Volume 473: debated on Wednesday 12 March 2008

To ask the Secretary of State for Work and Pensions what further steps his Department plans to take to tackle child poverty; and if he will make a statement. (192390)

The first Departmental Strategic Objective in our Three Year Business Plan, published on 28 February 2008, and available in the Library, is to reduce the number of children living in poverty. The focus will be on children living in workless households and children benefiting from child maintenance, particularly those living in low income households.

The Government are supporting families to escape poverty by increasing employment and raising incomes for those who can work; improving parents’ access to training in and out of work, and helping lone parents with older children prepare for and actively seek work. The rising trend of child poverty has already been halted; there are 600,000 fewer children living in relative poverty than in 1998-99. A further 300,000 children will be lifted out of poverty as a result of last year’s Budget and comprehensive spending review.

In December 2007, we published ‘Ready for Work: full employment in our generation’, which sets out the next phase of welfare reform. Lone parents who can work will be required to actively seek work, helped by a flexible system of pre-work and in-work support. This will commence for lone parents whose youngest child is 12 or over from October 2008, 10 or over from 2009, and seven or over from 2010. The Government also published the Children’s Plan in December 2007 which sets out policies and measures to improve children’s life chances and help to alleviate child poverty.

As a result of changes to the personal tax and benefit system since 1997, by April 2009, families with children in the poorest fifth of the population will be, on average, £4,000 a year better off in real terms.

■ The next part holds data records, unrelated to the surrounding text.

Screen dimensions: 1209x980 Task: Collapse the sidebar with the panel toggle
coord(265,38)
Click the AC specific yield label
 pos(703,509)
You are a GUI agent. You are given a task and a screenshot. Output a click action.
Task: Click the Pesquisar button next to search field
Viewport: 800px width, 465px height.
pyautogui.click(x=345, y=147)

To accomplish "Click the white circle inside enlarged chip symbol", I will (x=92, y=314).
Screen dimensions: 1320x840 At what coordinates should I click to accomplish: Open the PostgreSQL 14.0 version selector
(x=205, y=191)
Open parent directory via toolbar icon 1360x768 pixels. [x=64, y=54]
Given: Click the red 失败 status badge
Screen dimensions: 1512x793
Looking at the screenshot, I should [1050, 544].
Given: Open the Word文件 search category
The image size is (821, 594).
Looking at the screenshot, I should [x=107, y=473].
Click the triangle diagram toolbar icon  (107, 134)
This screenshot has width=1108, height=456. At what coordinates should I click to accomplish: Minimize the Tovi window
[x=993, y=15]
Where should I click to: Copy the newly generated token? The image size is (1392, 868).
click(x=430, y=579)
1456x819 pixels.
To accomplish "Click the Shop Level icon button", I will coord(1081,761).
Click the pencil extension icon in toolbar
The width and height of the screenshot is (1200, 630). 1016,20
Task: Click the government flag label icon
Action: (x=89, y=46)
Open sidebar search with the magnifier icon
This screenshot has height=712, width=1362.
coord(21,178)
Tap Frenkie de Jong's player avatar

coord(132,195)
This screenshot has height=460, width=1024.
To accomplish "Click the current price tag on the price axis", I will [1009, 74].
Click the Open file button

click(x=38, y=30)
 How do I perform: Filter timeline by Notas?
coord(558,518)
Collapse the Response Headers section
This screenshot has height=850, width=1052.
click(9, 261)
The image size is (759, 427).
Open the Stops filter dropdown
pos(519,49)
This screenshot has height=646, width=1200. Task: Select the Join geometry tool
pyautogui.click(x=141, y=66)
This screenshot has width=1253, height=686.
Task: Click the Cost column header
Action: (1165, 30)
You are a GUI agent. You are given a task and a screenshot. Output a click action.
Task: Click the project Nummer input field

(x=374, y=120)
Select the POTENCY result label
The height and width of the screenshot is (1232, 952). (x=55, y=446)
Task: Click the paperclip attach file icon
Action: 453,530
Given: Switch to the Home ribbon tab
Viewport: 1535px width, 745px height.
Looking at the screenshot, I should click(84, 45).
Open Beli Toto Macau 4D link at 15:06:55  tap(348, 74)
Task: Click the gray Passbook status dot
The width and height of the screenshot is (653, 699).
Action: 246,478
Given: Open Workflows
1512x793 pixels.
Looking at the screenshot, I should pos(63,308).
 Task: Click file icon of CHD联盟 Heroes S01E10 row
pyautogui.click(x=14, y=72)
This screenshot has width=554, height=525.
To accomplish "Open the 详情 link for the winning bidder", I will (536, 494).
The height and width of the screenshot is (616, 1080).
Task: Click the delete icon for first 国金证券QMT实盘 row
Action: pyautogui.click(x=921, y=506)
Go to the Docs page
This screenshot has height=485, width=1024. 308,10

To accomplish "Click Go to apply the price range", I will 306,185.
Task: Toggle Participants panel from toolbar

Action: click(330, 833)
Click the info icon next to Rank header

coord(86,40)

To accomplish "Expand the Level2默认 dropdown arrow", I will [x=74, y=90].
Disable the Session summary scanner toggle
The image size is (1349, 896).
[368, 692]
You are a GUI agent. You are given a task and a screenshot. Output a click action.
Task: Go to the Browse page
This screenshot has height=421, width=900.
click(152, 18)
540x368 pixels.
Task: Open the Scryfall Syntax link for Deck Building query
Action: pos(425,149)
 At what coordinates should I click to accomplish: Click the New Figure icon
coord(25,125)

The child element of Child Tax Credit will rise by £25 a year above earnings indexation in April 2008, in addition to the Budget 2007 commitment to increase the child element by £150, and it will rise by a further £25 above indexation in April 2010. The child maintenance disregard in the main income-related benefits will be doubled from £10 to £20 by the end of 2008, and doubled again from £20 to £40 in April 2010.

Compared to 2007-08, by 2010-11 the Government will be investing an additional £2 billion a year in public services to alleviate child poverty and break cycles of deprivation, including spending on child care, schooling in deprived areas, educational attainment, health inequalities, emotional well being, disabled children and school transport.